6 Back-to-School Advertising Mistakes and How to Avoid Them
Kristen Doverspike

We’re entering (or beginning) a school year unlike any other. And, whether your school is planning an in-person, remote, or hybrid model for instruction, the need to increase enrollment and retention remain the same — particularly for private and international schools.

For this reason, admissions strategy has been a hot topic circulating around here at Finalsite, so we recently held our first Expert Course on virtual admissions to help schools work through the challenges that the admissions season in this new environment holds. There were many questions about advertising, such as, “Does it make sense to advertise right now?” and, “Will it help drive our enrollment?” Short answers: Yes, and yes.

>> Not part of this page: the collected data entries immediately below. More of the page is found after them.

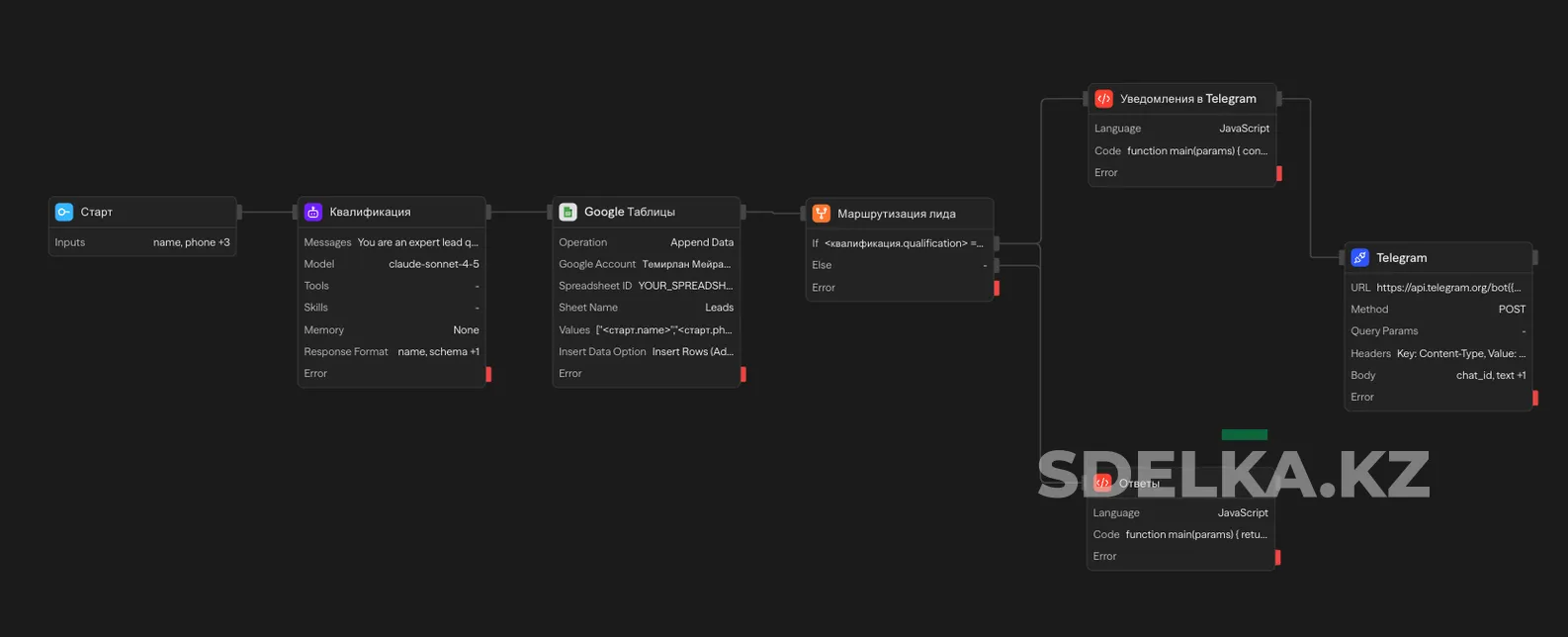Open the Operation Append Data row

[x=646, y=242]
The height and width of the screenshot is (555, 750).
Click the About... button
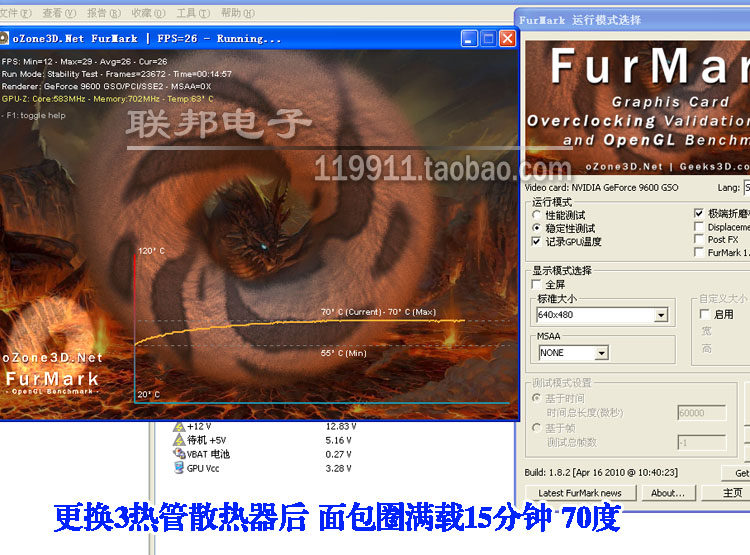coord(667,493)
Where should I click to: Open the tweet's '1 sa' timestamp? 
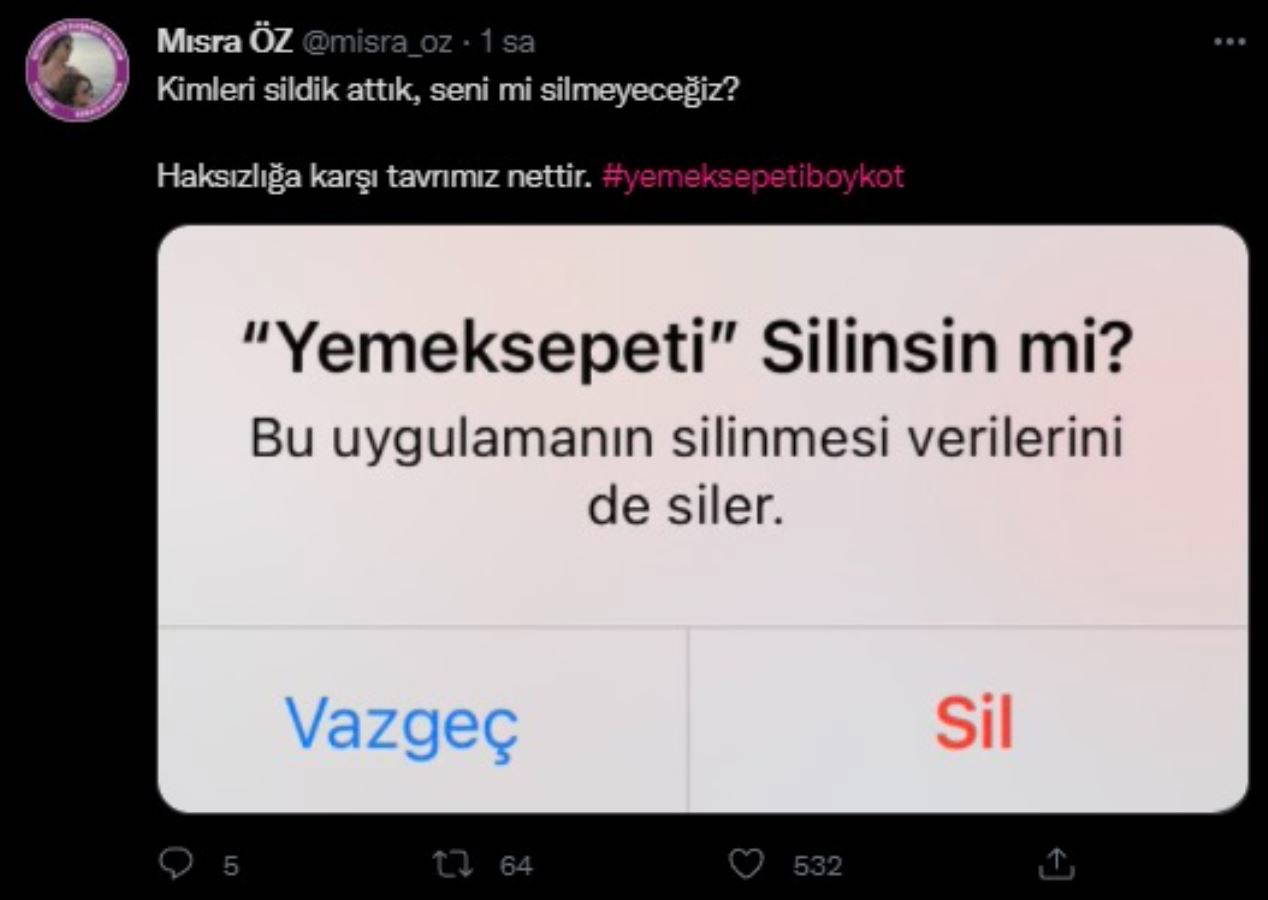coord(507,42)
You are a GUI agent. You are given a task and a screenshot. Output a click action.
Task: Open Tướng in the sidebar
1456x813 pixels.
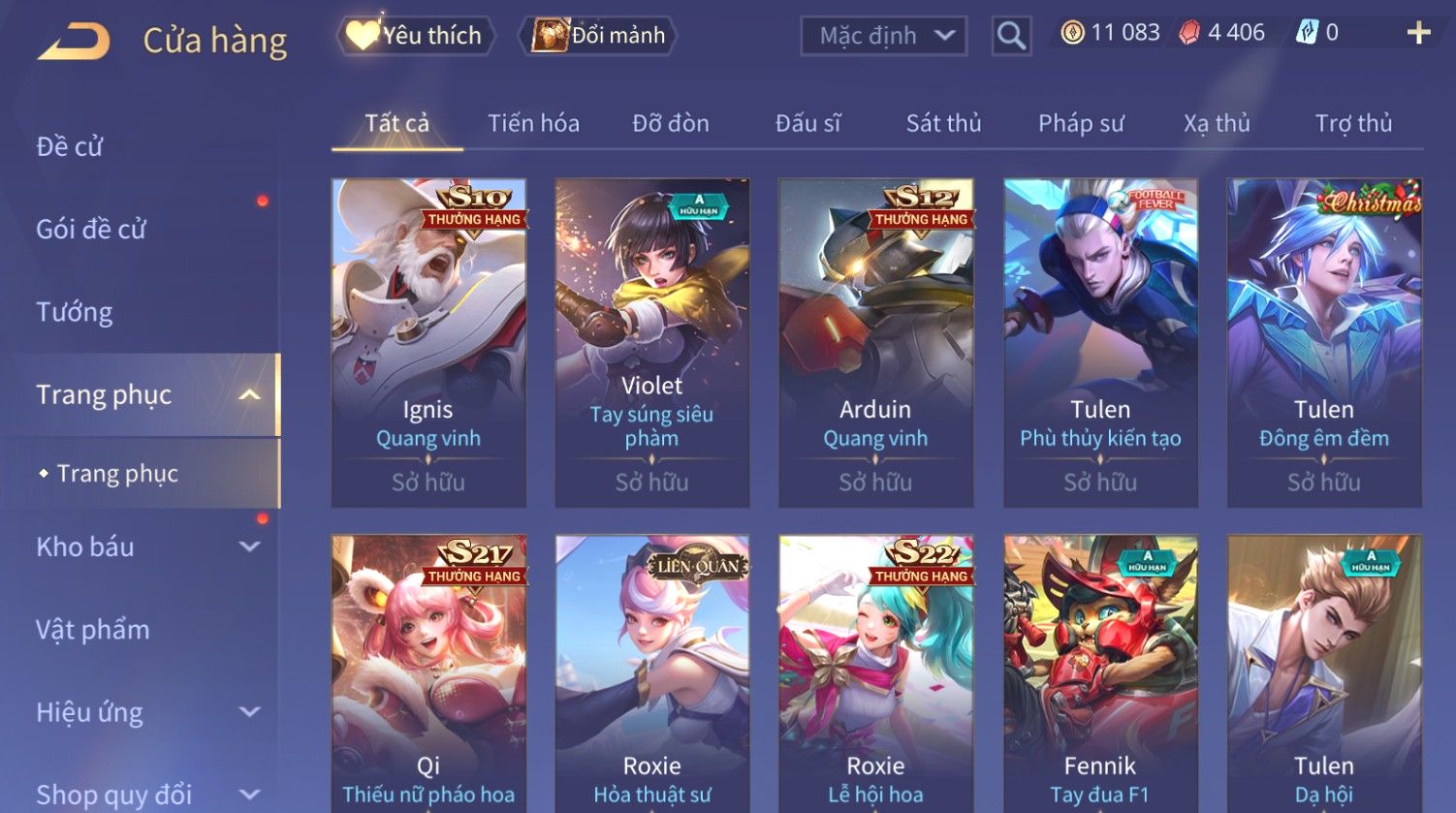pyautogui.click(x=75, y=312)
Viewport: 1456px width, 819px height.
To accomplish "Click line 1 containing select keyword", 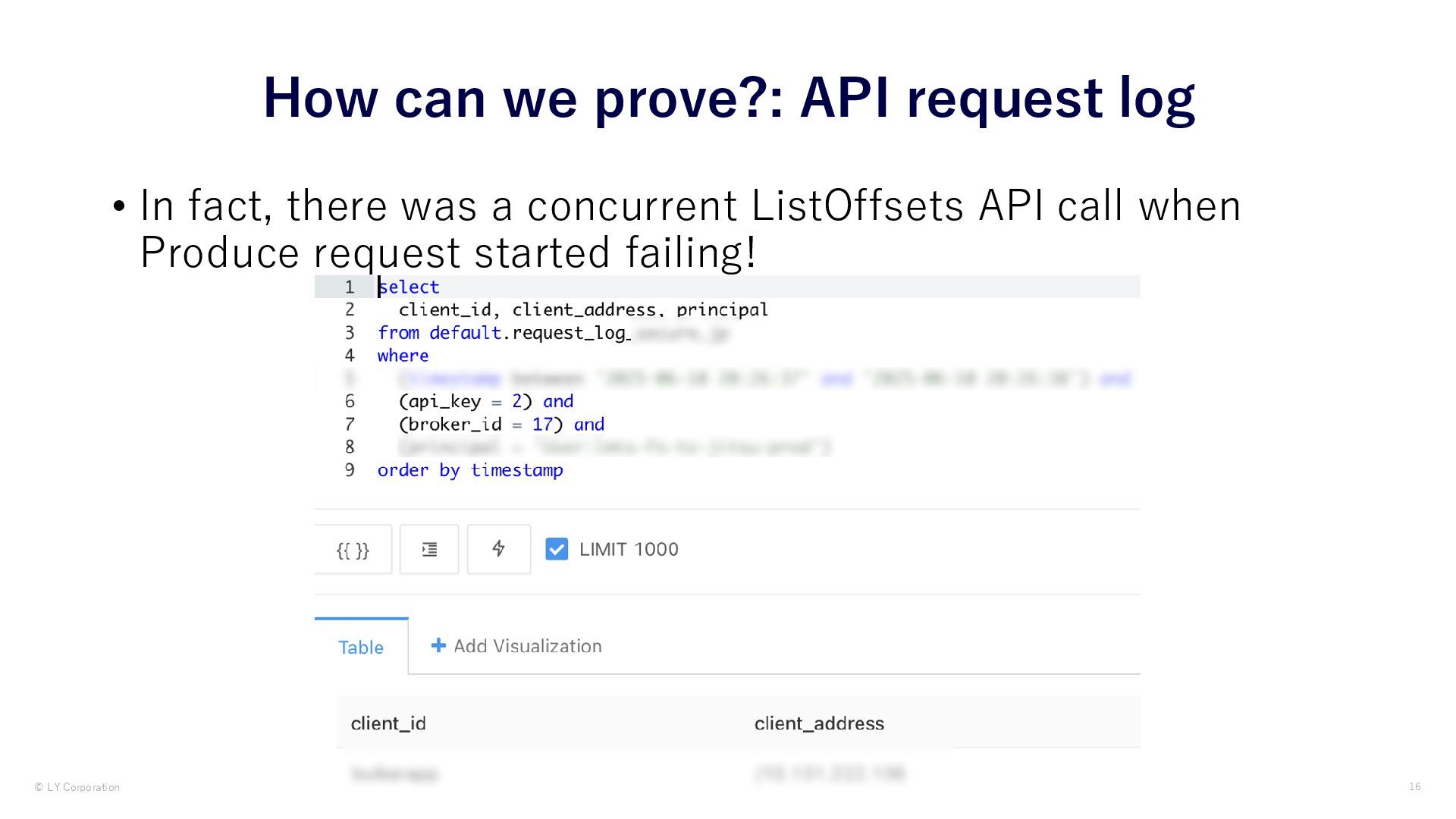I will [727, 287].
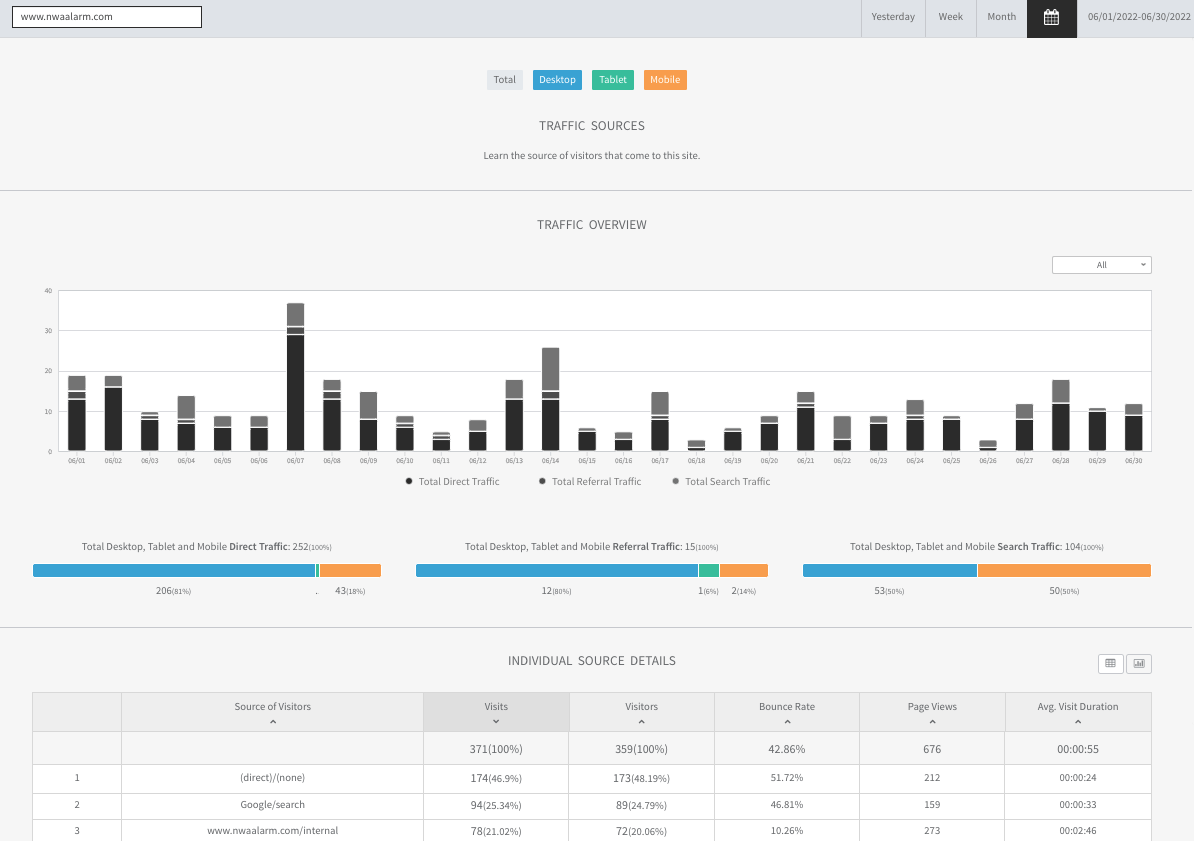Filter by Mobile device button

665,80
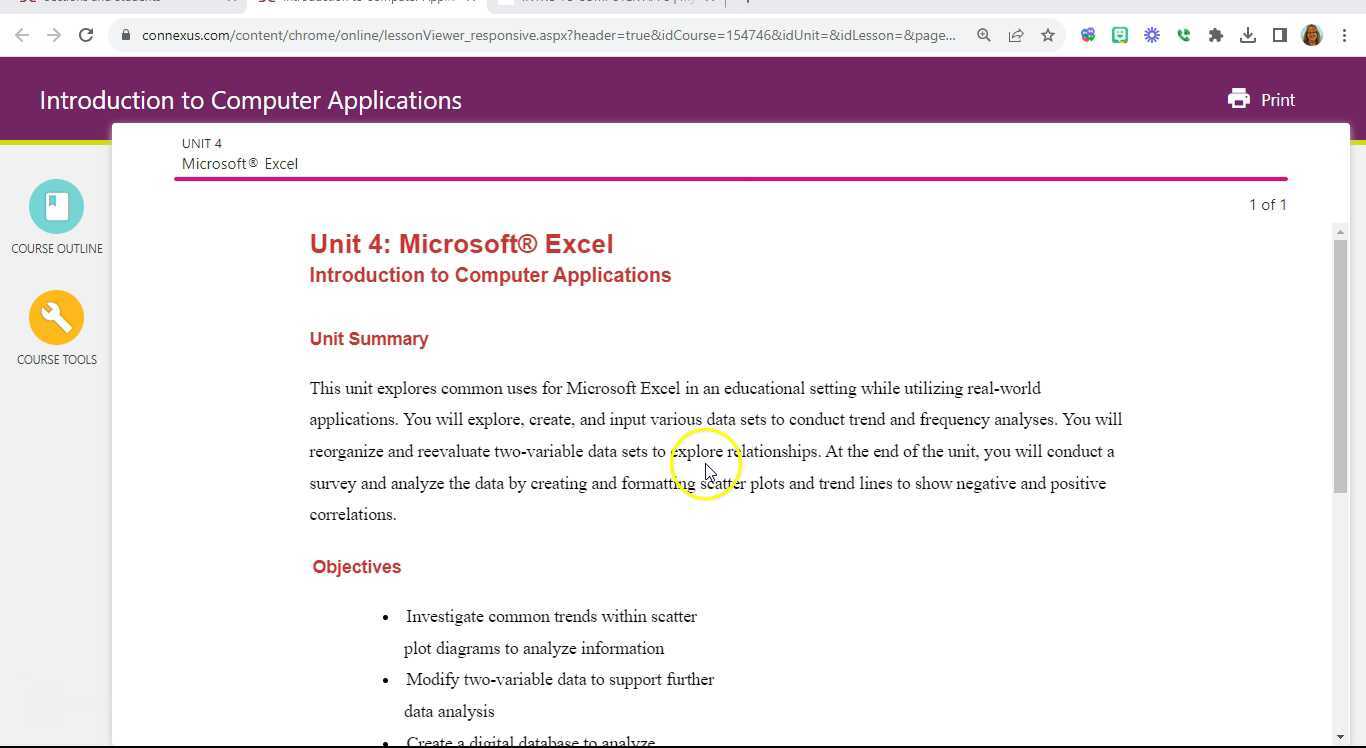
Task: View site information via the padlock
Action: (126, 34)
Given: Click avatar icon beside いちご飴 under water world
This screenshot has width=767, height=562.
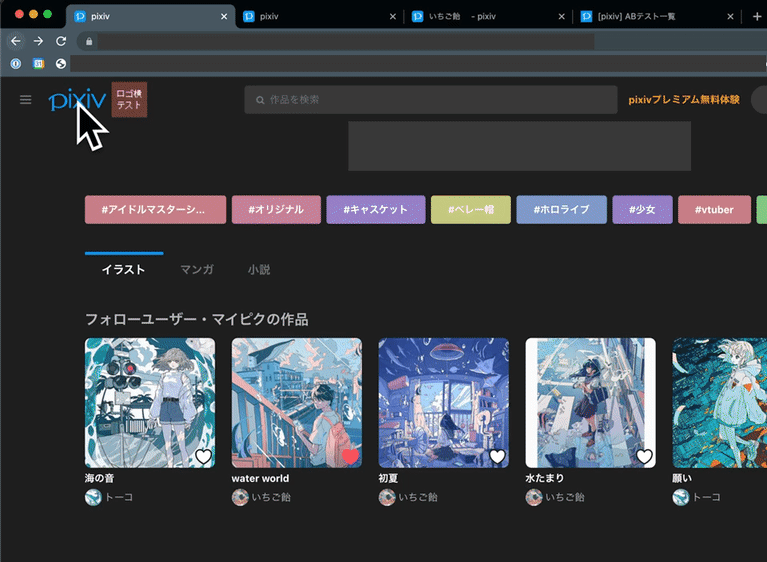Looking at the screenshot, I should pos(240,497).
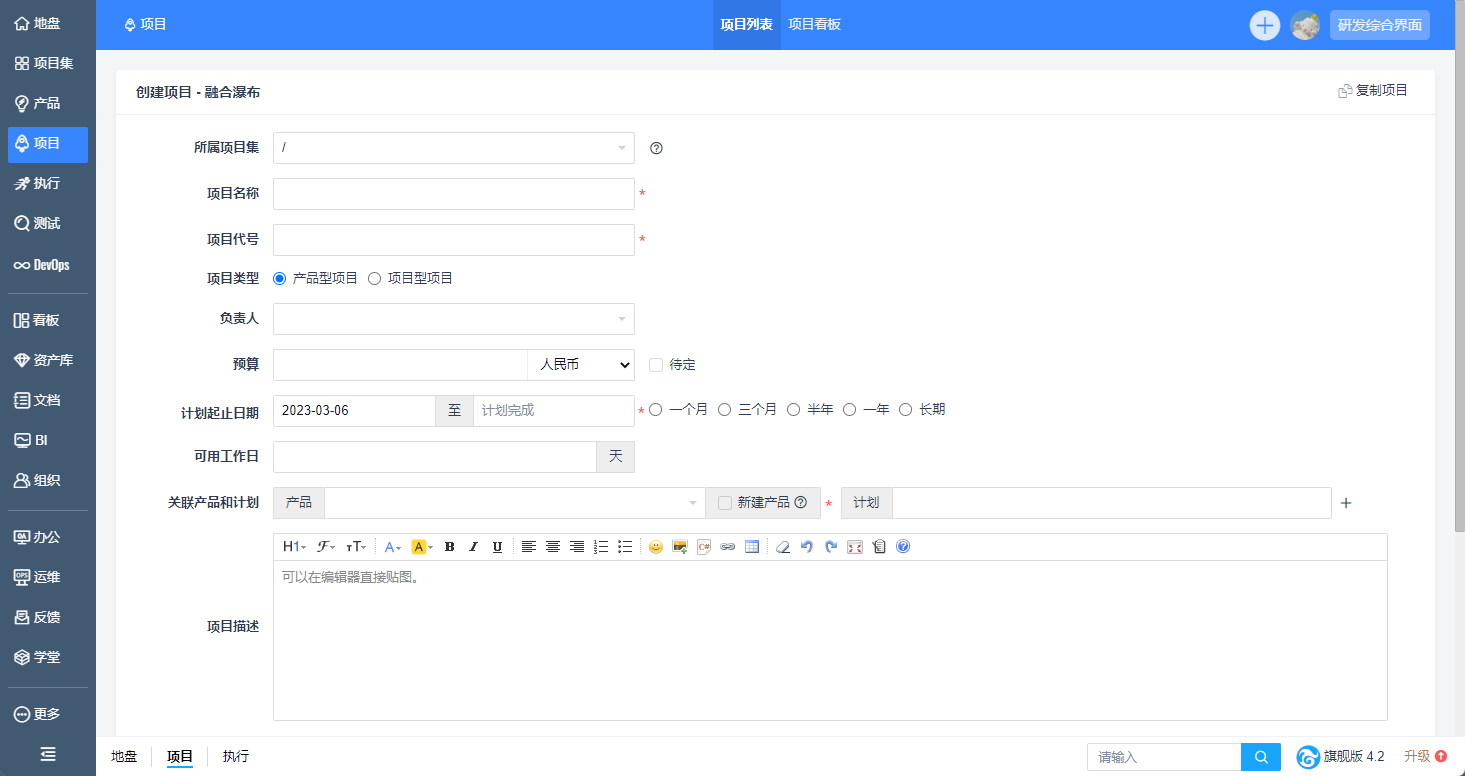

While advertising is a must-have piece of the inbound marketing funnel, it is only as good as the strategy that’s behind it. There are many common mistakes that can make your school’s ad efforts not only ineffective, but unnecessarily expensive. 

The top advertising mistakes that schools make are:

  1. Not making adjustments to your ads over time

  2. Going too broad with your keyword terms

  3. Neglecting to use negative keywords

  4. Bidding on your school name (Spoiler: there are exceptions to this rule!)

  5. Ignoring the extras: snippets, sitelinks, and more!

  6. Neglecting to use targeted landing pages

So, if you’re planning to run ads this fall, let’s talk about what you can do to avoid these mistakes for a better outcome!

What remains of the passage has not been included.